(Records contained in a dataset)
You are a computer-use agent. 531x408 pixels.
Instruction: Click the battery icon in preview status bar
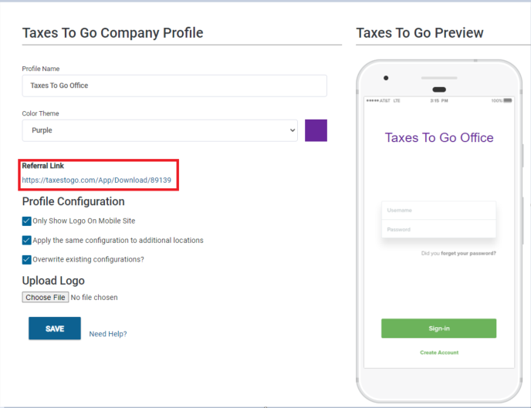click(508, 100)
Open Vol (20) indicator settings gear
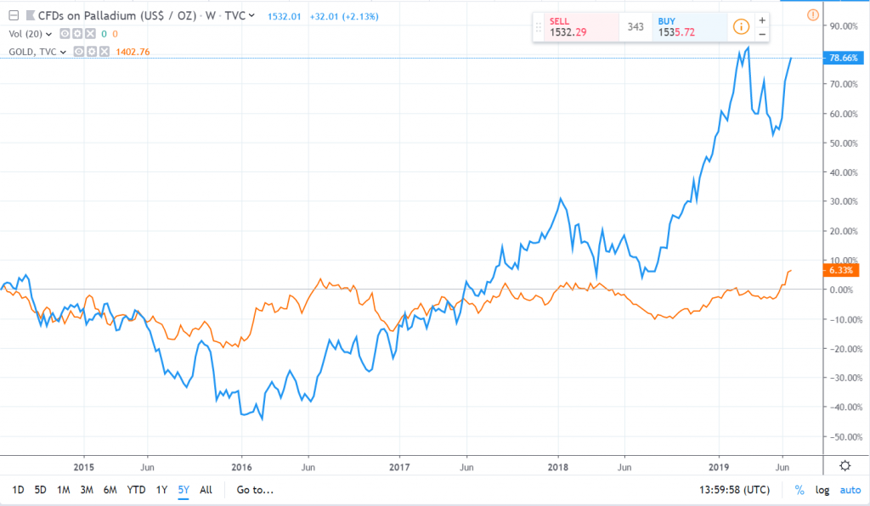Image resolution: width=870 pixels, height=506 pixels. tap(77, 33)
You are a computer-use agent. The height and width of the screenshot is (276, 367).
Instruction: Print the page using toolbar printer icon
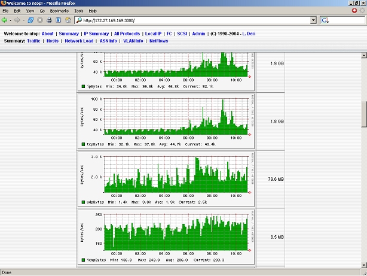pyautogui.click(x=50, y=20)
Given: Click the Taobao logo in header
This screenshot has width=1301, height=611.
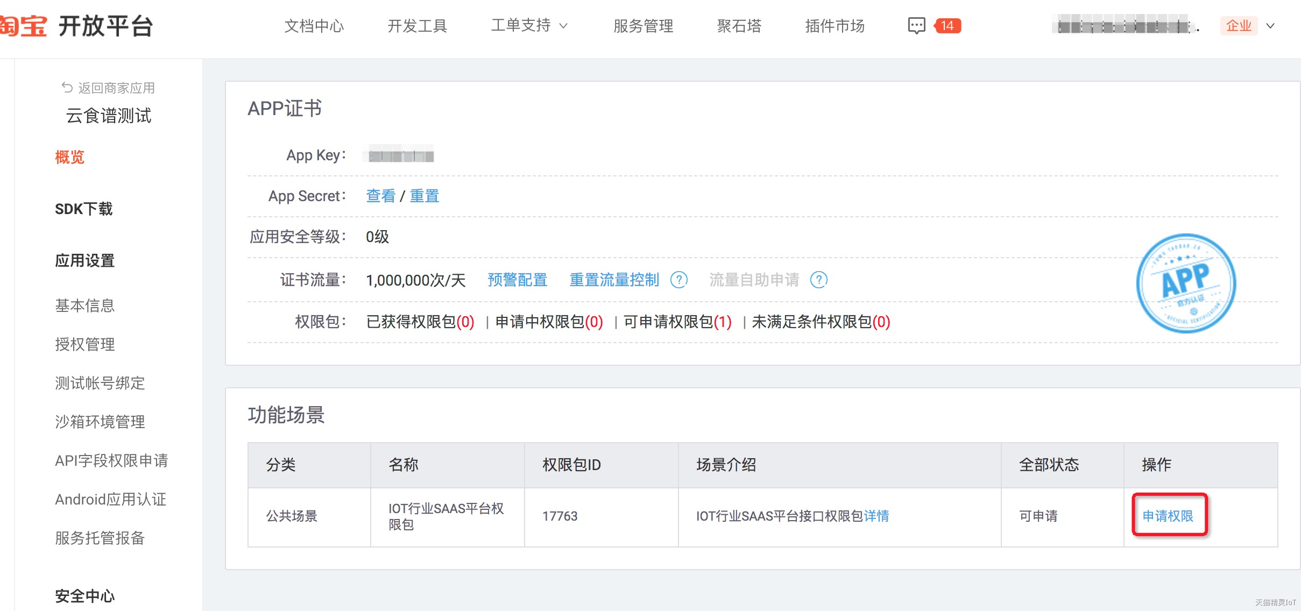Looking at the screenshot, I should (23, 26).
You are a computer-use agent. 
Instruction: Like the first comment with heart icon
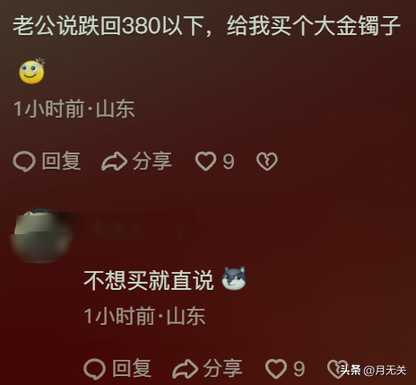pyautogui.click(x=205, y=162)
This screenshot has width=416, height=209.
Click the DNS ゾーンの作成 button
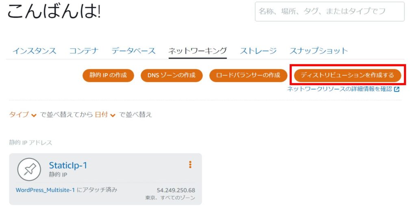[171, 75]
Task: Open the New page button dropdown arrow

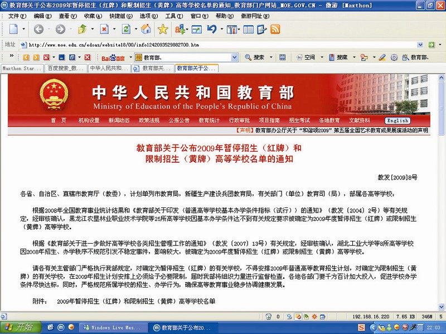Action: (24, 29)
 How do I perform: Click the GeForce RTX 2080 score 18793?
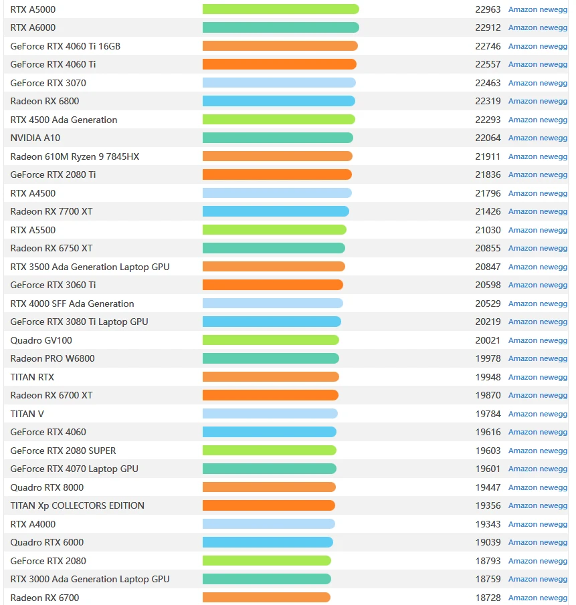[x=488, y=561]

» Activity: Copy out all the data above exactly, pictures excluded.

» Solution:
You are a computer-use agent. 531x408 pixels.
Instruction: Click the battery icon in preview status bar
click(508, 100)
Open Vol (20) indicator settings gear
Image resolution: width=870 pixels, height=506 pixels. tap(77, 33)
You are a computer-use agent. The height and width of the screenshot is (276, 367).
Instruction: Print the page using toolbar printer icon
pyautogui.click(x=50, y=20)
Given: Click the Taobao logo in header
This screenshot has width=1301, height=611.
Looking at the screenshot, I should (23, 26).
You are a computer-use agent. 
Instruction: Like the first comment with heart icon
pyautogui.click(x=205, y=162)
This screenshot has width=416, height=209.
Click the DNS ゾーンの作成 button
[171, 75]
Task: Open the New page button dropdown arrow

Action: (24, 29)
 How do I perform: Click the GeForce RTX 2080 score 18793?
[x=488, y=561]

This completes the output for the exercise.